Friday, 25 January 2008

A mad week on the markets

One rogue trader causes Stock Market panic, Notts business leaders urge local firms to get a grip. Business Correspondent RICHARD BAKER looks back on a mad week

One of the problems with the Stock Market's knee-jerk reactions is that they're knee-jerk reactions.

Share prices have been falling around the world this week, prompting doom-laden headlines and America's equivalent of the Bank of England racing to the rescue with an emergency cut in interest rates.

There have even been suggestions that the venerable Bank of England should gather up its frock coat, get out its interest rate defibrillator and do the same here.

The Bank - quite rightly - concluded that as serious as the situation is, racing around like a financial ambulance wouldn't help.

Why? Three reasons.

One is that the UK economy has not got the same problems as the USA. More of that later.

The second is that there is evidence that some of the Stock Market panic selling that took place early in the week was related - unbelievably - to the one rogue trader who lost a French bank billions.

Finally, just because it's mad, bad and dangerous on the trading floors of the London Stock Exchange doesn't mean it's mayhem on the shopfloors of businesses in Nottinghamshire and beyond.

This was at the heart of frustration vented this week by George Cowcher, the chief executive of Nottinghamshire and Derbyshire Chamber - the third largest Chamber in the country, no less.

Confronted with wall-to-wall coverage of the Stock Exchange plummeting, leaping, falling back and making gains (all on the same day), Mr Cowcher urged businesses not to get distracted by what he diplomatically termed the 'antics' of the Stock Market.

Now, there is a breed of grassroots business that not only doesn't give a stuff for what goes on in the Stock Market, but believes it is full of people whose brazen, money-grabbing ruthlessness make secondhand car dealers look like saints.

They have a point, there.

Even those who appreciate the pull that the Stock Market has on the UK economy - and the way in which smaller businesses can now use it to raise money for growth - believe there is a huge difference between 'doing' the Stock Market and doing business.

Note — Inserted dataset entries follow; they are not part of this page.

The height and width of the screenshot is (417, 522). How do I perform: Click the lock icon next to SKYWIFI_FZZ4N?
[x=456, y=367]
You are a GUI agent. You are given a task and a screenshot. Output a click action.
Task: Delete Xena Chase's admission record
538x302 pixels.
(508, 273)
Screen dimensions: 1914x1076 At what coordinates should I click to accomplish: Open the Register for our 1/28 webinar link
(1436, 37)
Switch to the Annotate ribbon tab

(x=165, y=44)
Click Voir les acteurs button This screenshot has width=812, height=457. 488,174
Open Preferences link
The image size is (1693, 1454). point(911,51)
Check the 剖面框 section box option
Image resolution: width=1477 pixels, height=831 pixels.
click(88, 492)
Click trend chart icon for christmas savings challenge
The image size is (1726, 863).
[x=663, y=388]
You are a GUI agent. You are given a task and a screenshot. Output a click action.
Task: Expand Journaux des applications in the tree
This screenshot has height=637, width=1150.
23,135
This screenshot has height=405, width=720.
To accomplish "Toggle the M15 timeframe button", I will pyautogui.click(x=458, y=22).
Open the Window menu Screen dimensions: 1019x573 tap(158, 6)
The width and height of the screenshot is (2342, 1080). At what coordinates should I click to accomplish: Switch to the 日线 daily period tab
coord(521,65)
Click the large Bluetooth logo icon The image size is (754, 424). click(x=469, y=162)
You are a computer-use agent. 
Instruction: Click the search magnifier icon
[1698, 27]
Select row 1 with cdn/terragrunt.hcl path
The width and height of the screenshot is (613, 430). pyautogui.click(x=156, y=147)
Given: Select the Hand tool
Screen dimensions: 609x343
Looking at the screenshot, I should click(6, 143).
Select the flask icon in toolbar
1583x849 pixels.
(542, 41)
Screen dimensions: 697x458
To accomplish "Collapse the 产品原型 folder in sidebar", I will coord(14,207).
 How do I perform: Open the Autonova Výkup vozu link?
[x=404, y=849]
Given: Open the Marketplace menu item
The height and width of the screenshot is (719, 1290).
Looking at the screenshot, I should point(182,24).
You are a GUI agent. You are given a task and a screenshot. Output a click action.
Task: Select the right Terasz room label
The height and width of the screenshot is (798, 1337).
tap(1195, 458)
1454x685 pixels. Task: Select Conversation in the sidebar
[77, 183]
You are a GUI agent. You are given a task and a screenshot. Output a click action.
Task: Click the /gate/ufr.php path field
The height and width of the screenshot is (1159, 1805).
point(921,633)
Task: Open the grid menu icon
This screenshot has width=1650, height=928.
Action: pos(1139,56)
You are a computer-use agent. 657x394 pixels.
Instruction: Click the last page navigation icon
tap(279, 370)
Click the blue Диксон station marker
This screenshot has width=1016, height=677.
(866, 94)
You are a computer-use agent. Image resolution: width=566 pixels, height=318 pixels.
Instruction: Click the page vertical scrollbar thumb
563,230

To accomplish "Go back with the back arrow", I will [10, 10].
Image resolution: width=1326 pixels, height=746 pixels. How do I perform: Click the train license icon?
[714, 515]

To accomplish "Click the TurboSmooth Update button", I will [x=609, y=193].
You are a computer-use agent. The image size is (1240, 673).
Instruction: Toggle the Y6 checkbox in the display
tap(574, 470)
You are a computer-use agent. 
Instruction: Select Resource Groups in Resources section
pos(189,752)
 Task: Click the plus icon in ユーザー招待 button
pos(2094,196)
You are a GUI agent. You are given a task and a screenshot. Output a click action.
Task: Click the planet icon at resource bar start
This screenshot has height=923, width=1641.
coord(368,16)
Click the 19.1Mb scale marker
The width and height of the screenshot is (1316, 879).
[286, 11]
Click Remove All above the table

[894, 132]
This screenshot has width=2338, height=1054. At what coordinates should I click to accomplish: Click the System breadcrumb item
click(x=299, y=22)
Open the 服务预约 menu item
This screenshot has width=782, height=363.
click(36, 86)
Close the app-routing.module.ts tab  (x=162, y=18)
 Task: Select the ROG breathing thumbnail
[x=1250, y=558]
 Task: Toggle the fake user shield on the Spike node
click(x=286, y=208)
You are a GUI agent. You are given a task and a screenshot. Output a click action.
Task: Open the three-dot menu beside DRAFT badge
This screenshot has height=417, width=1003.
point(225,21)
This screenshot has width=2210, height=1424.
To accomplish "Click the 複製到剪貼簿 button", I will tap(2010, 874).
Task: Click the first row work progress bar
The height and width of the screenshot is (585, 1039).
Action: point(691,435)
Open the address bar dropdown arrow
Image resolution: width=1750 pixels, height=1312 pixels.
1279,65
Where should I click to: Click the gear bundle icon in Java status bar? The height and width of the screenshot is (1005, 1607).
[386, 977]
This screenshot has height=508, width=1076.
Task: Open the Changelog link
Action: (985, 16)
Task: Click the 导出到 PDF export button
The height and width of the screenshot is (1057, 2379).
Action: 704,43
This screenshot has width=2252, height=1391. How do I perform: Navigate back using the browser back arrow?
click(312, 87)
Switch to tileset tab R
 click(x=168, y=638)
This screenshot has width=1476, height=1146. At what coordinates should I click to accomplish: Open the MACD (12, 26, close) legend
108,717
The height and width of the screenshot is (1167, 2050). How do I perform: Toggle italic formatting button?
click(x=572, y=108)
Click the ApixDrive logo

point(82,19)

George Cowcher's point is that we're in danger of allowing the Stock Market's reaction to economic conditions to determine economic policy - rather than the actual economic conditions themselves.

This is why all the talk of recession has to be treated with some scepticism.

While business conditions are tougher than they have been for some time - particularly in retail, which is so exposed to the consumer downturn - they are not suffering the kind of meltdown that the Stock Market?s headless chicken impressions might suggest.

While the US authorities appear to be throwing money and rate cuts at the US economy like they're going out of fashion, the Bank of England is taking a more measured approach.

Why? Because one of the reasons why consumers are so hard up is that everyday household costs have been rising. The Bank is legally bound to keep this inflation in check, which is why it doesn't want to slash interest rates sharply: the risk there is that rising spending would go haring after rising prices in a dangerous spiral.

The Bank will continue to do what it always has done: digest the evidence and then make a decision. It probably will cut rates again in February, but not massively.

Emergency rate cuts will do nothing to solve the Stock Market's problems because what's at the bottom of them is something different: the crisis in the banking system.

This week's fiasco in France provides yet more ammunition for those who believe banks have allowed parts of their businesses (the investment divisions) to chase profit wherever it takes them - spinning out of control in the process.

Whether the losses have wiped out all those spectacular profits isn't the main issue. It has cost an industry that needs trust its reputation. And its knock-on impact has become a distraction for the economy at a time when businesses have already got enough on their plate.

Governments may now have to pass laws to make the financial industry bring its house in order. George Cowcher, I'm sure, would rather everyone just got on with their job.